Manque d’investissements
"Nous avions 26 ans pour préparer la sortie ", fustige aujourd’hui Luc Barbé, ancien chef de cabinet d’Olivier Deleuze, le père de la loi de sortie de 2003 : vingt-six ans entre l’accord de gouvernement qui envisageait la sortie du nucléaire (1999) et la date initiale de désactivation du dernier réacteur nucléaire (Tihange 3 le 1er septembre 2025).
"Mais en vingt ans, rien n’a été fait pour préparer cette sortie", regrette Dominique Woitrin, l’ancien patron de la Commission de régulation de l’électricité et du gaz (CREG). "Enfin, si, Jean-Luc Dehaene l’a fait avant 1999 avec l’autorisation octroyée pour la construction des centrales TGV de Seraing et Drogenbos !"
"Les investissements réalisés en matière de production d’électricité nécessitent une période de 20 à 40 ans d’amortissement, avec des prix qui ne sont de toute façon pas sécurisés. Ce ne sont pas des conditions encourageantes pour les producteurs, pointe l’économiste Eric De Keuleneer. En réalité, la libéralisation du marché de l’électricité a favorisé les interconnexions, mais n’a pas favorisé les investissements."
La faute, pour l’économiste, au manque d’incitants.
Besoin d’incitants
"Dans les années 2007/2008, il est devenu clair que ce mécanisme de marché était nécessaire, poursuit Eric De Keuleneer. On l’a vu avec l’exemple de la Grande-Bretagne où le gouvernement conservateur a pourtant procédé à des aides d’État conséquentes pour dynamiser son mix énergétique. On aurait dû à ce moment-là revenir à une planification des investissements de capacité. Mais cela n’a pas été fait. En partie par incurie, en partie par dogmatisme."
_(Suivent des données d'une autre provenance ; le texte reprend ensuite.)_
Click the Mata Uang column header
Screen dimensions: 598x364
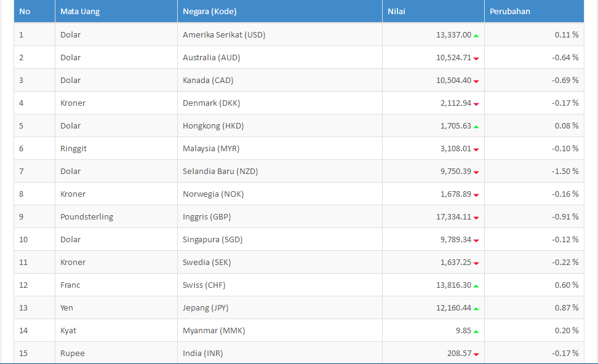(x=116, y=11)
En fait, pendant 20 ans, c’est "un mélange de forces qui vont dans des directions différentes" qui a présidé aux destinées de la politique fédérale belge, ce qui a donné lieu à " une politique de stop and go" totalement contre-productive, corrobore Luc Barbé, qui ajoute sur un ton grinçant : "Avoir une politique énergétique, c’est prendre des décisions à très long terme. Ce qui n’est jamais arrivé".
Absence de planification
"Pendant les 20 années qui ont suivi la libéralisation du marché, il n’y a pas eu de volonté de planifier les capacités de production nécessaires pour faire face au risque qui menace la sécurité d’approvisionnement", conclut Eric De Keuleneer.
Une observation que partage l’actuelle ministre de l’Énergie, Tinne Van der Straeten : "La loi de 2003 était le point de départ pour une sortie du nucléaire en 2025. La Belgique a été longtemps dans une position attentiste. Et il aurait fallu réaliser plus tôt que le système de"marginal pricing"n’attirait pas d’investissements".
Entre 2003 et 2020, la Belgique fédérale n’a donc jamais réussi à impulser le mouvement de la transition énergétique qui aurait dû lui permettre de sortir du nucléaire.
Pourtant, certaines initiatives ont été prises. Mais aucune, jusqu’ici, n’a permis d’assurer les arrières énergétiques du pays.